AIM OF THE EXERCISE: Copy every line from the records that holds the word "This".

Source data
# # # # # # #

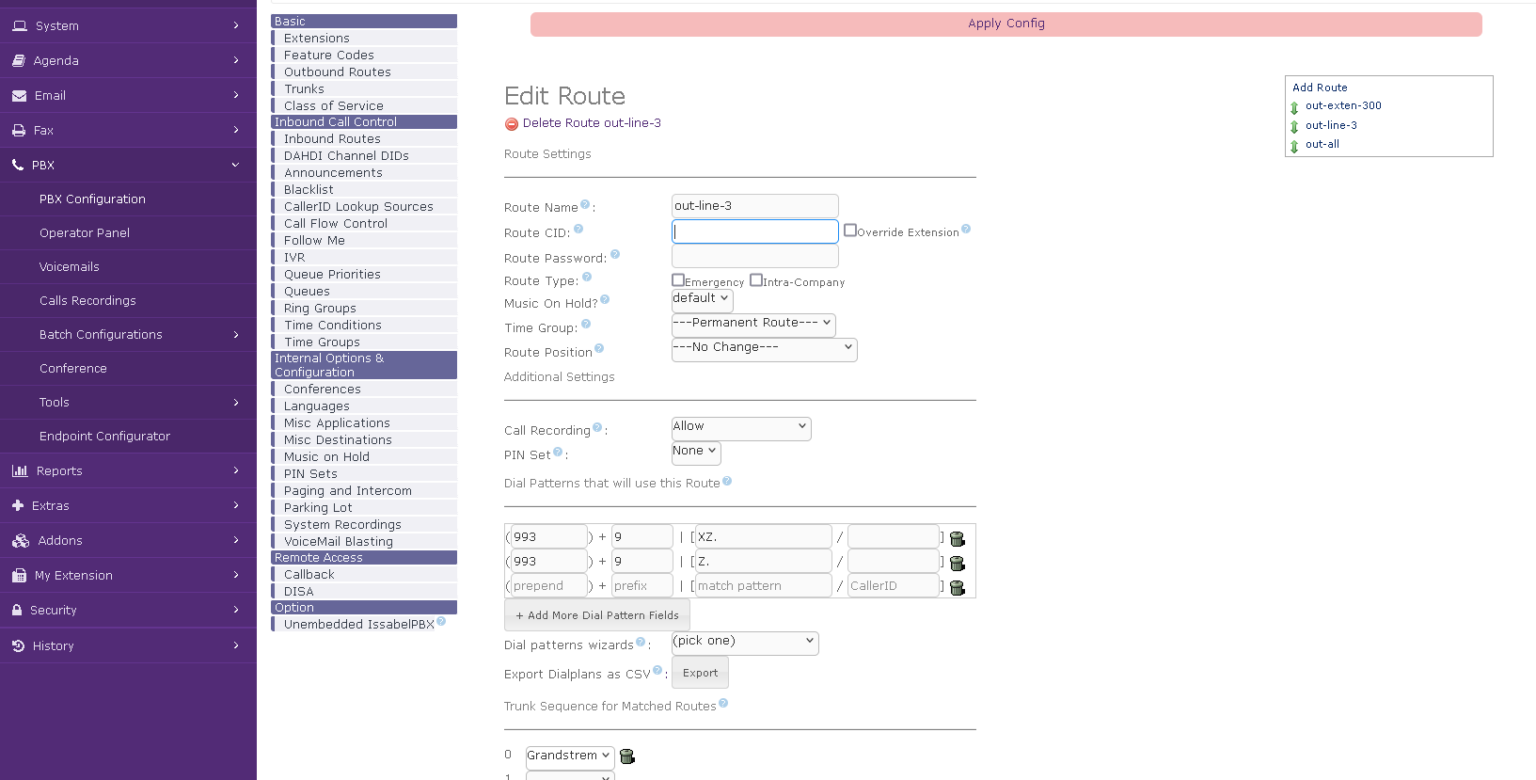
Task: Open Outbound Routes in Basic menu
Action: 337,72
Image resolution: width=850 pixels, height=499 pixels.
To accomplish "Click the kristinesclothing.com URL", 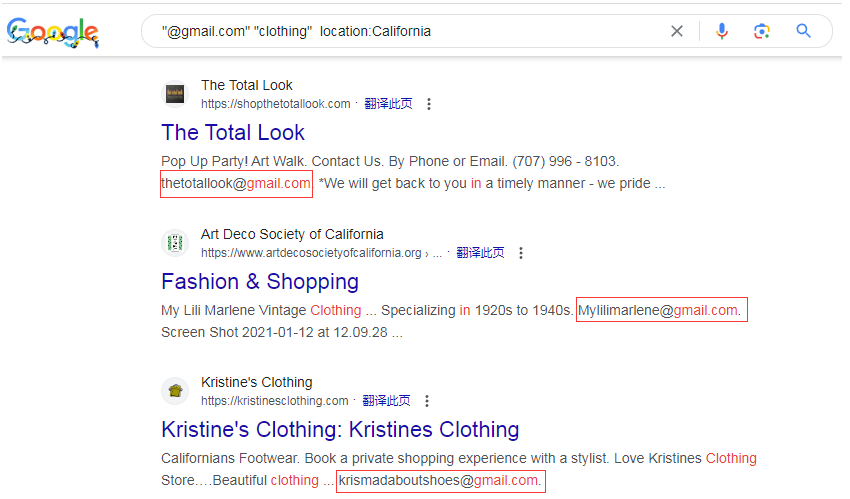I will point(275,401).
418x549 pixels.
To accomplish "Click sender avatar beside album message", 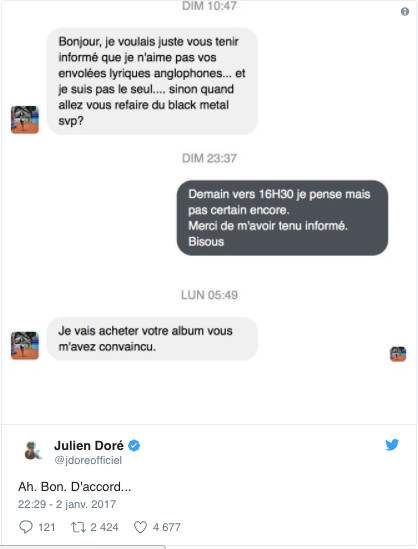I will [x=25, y=346].
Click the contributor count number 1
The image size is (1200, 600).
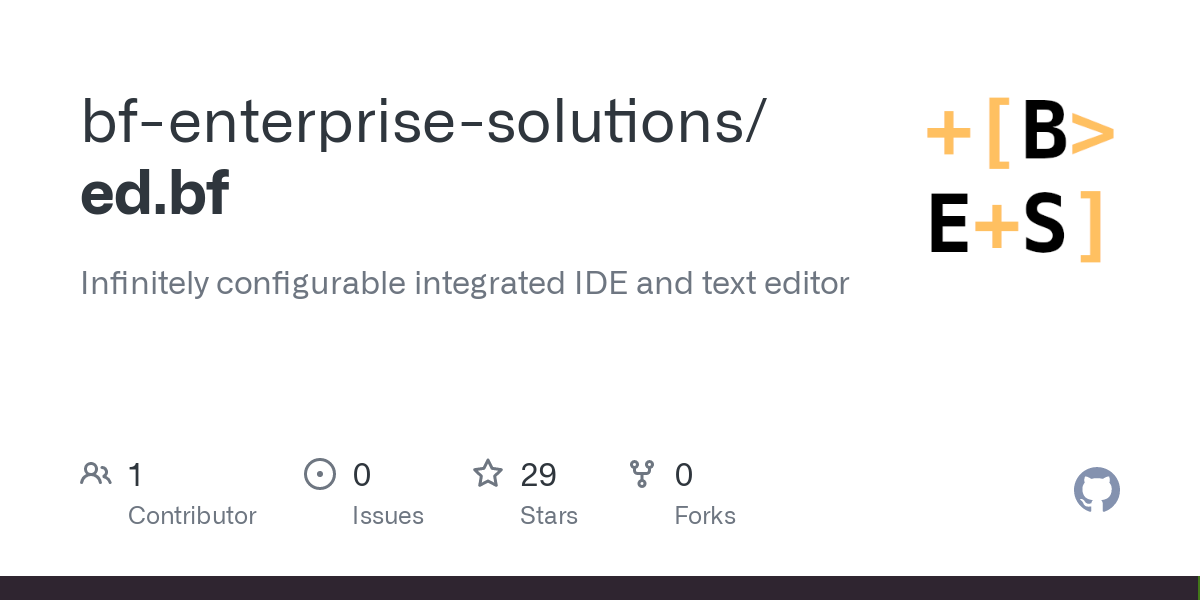pos(135,474)
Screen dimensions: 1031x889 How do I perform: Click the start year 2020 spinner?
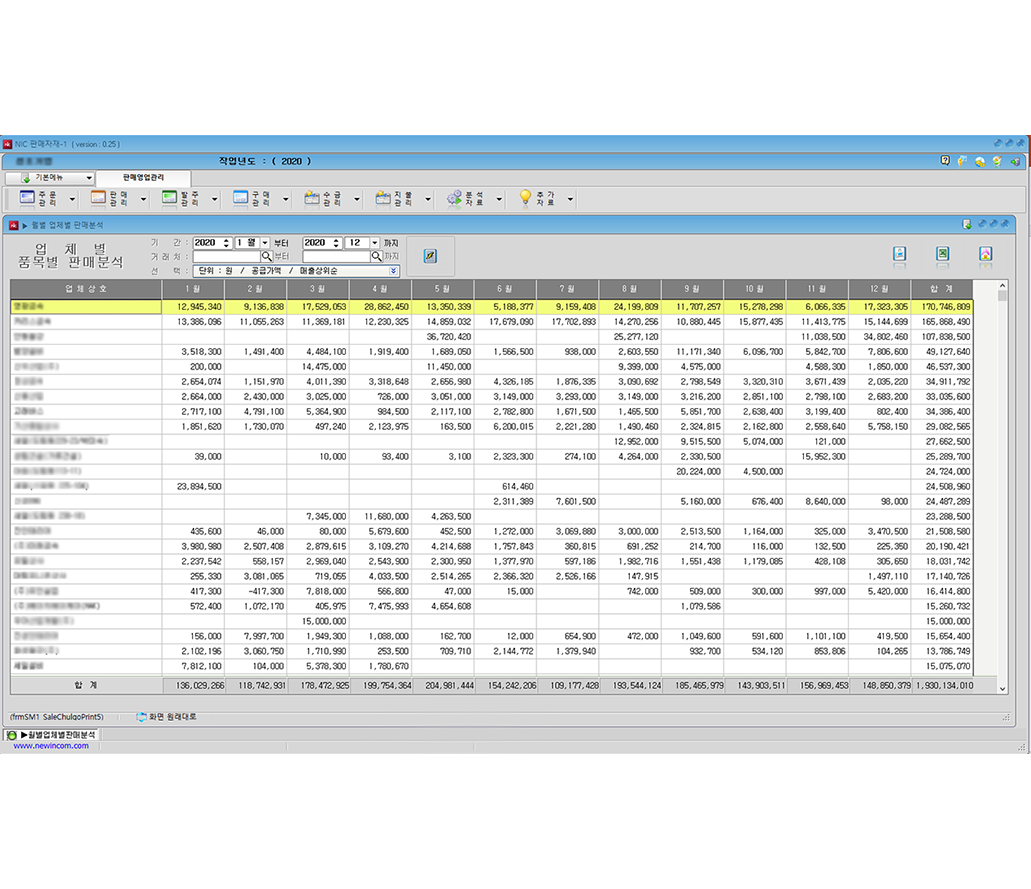pyautogui.click(x=226, y=243)
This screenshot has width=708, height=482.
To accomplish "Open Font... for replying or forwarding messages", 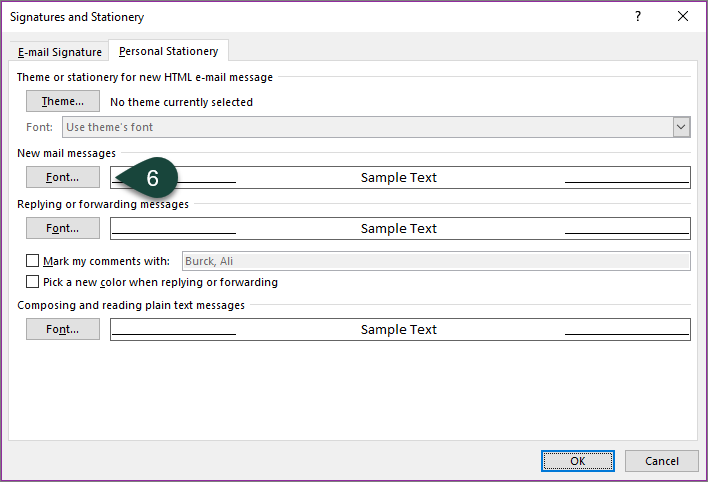I will [62, 228].
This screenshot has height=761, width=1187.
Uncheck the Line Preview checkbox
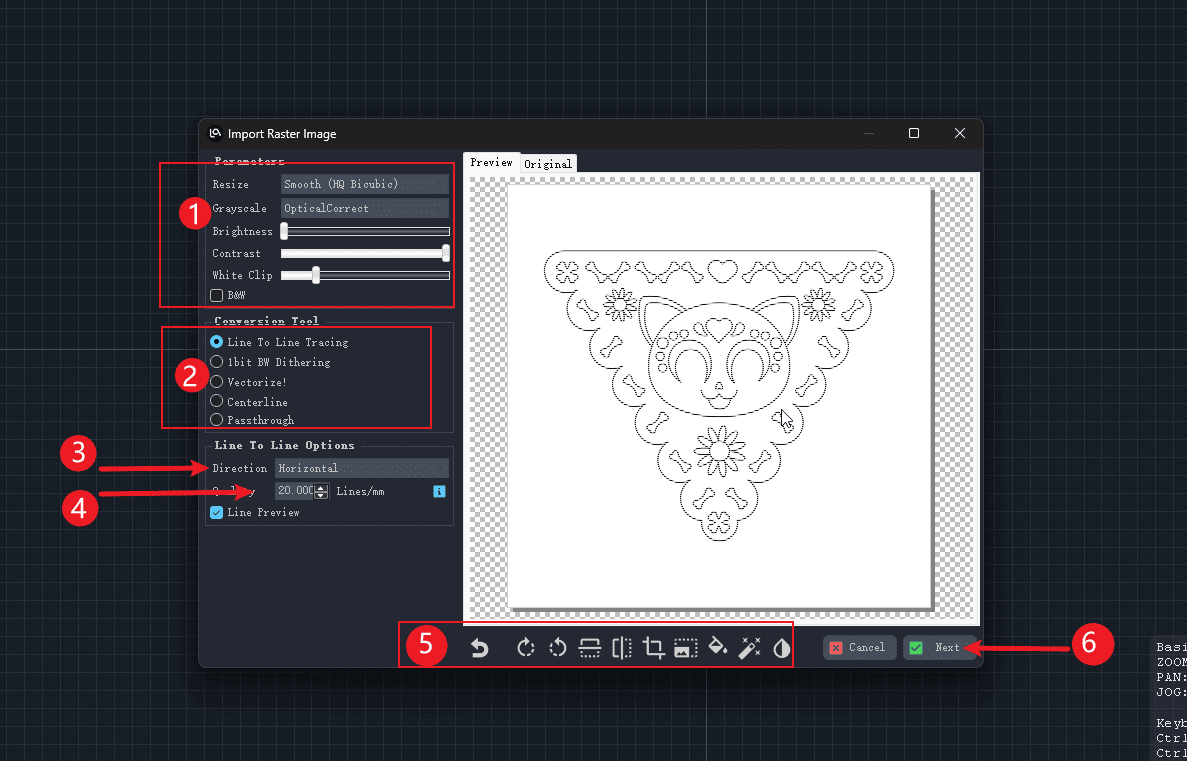click(217, 512)
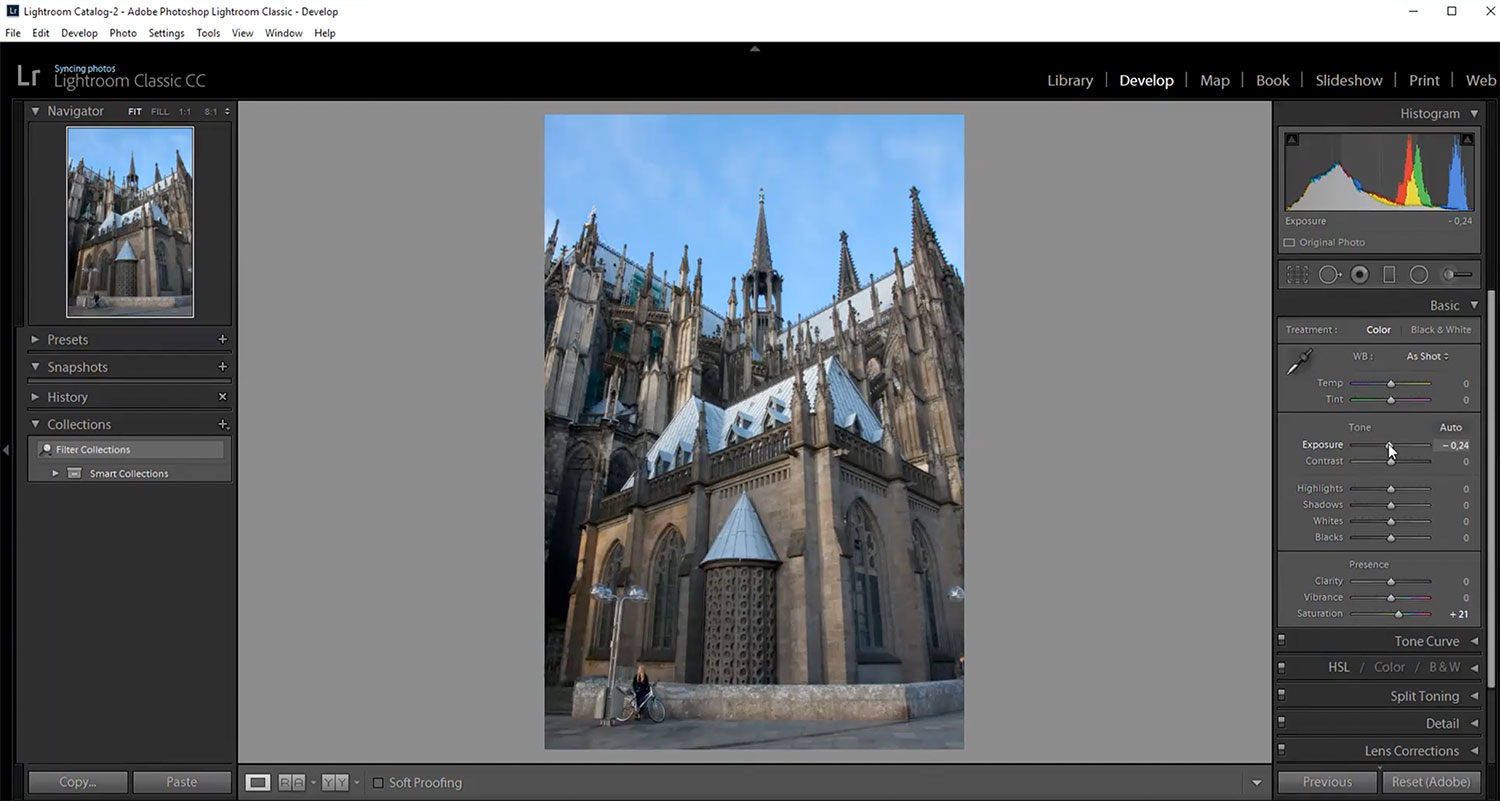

# # # # # # #

WRITTEN ANSWER:
This screenshot has width=708, height=482.
This screenshot has height=761, width=1187.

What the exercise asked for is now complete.